Friday, April 10, 2009

Meeting Fatigue

 
Where hospital administrators meet... and where doctors meet.

One of the discussion boards I attend recently commented on the usefulness of multidisciplinary meetings. These are typically where one unit has a combined meeting with another unit (often to review cases, radiological imaging, or histopathology) in order to reach consensus views on how to manage a particular case. These are quite valuable tools as they allow cross-fertilisation of ideas, multiple perspectives on a single problem, and a chance to air sometimes unusual options or nut out some difficult, challenging cases.

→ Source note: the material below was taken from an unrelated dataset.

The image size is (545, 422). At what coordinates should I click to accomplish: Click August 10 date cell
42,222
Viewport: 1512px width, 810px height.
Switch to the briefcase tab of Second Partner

Sometimes, however, you can go overboard with these meetings - in the past I have often experienced "meeting fatigue" where i typically tune out and either stare blankly into the air or fall asleep (especially in radiology meetings held in a darkened room... it is harder to fall asleep while staring into a microscope but not impossible).

I recall as a neurosurgery registrar I used to walk into the end of the neurology-vascular radiology meeting so that we could start the neurology-neurosurgery radiology meeting which then led into the neurosurgery-oncology radiology meeting then followed on by our orthopaedic-neurosurgery-spinal radiology meeting.

When I switched to Thoracics I realised that the oncologists then split off after this meeting to their oncology-respiratory-thoracic surgery meeting, followed by our thoracic surgery pathology meeting upstairs.

The vascular surgeons, on the other hand, did their own vascular radiology meeting before the neuro-vascular radiology meeting, then went on a diabetic and high-risk foot round and clinic with the endocrinologists and orthopods, followed by a dialysis access round with the nephrologists, before doing their own ward round.

Of course, the oncologists followed neuro-oncology and thoracics-oncology meetings with an upper GI-oncology meeting that afternoon, a colorectal-oncology meeting the next day, a breast-oncology meeting and a urology-oncology meeting, before having a big drug company lunch and flying off to Noosa for the weekend gratis to meet up with the cardiologists.

As far as I can tell, the only specialties that did not have multi-disciplinary team meetings were the ED physicians and anaesthetists. Actually, that is not true - the anaesthetists sometimes went to a surgical-anaesthetics morbidity and mortality meeting, so that leaves the ED physicians on their own.

The bigger the hospital, the more time you seem to spend in meetings and not actually treating patients. Sometimes I think that an "MDT" meeting really means "monotonous, dull time-waster".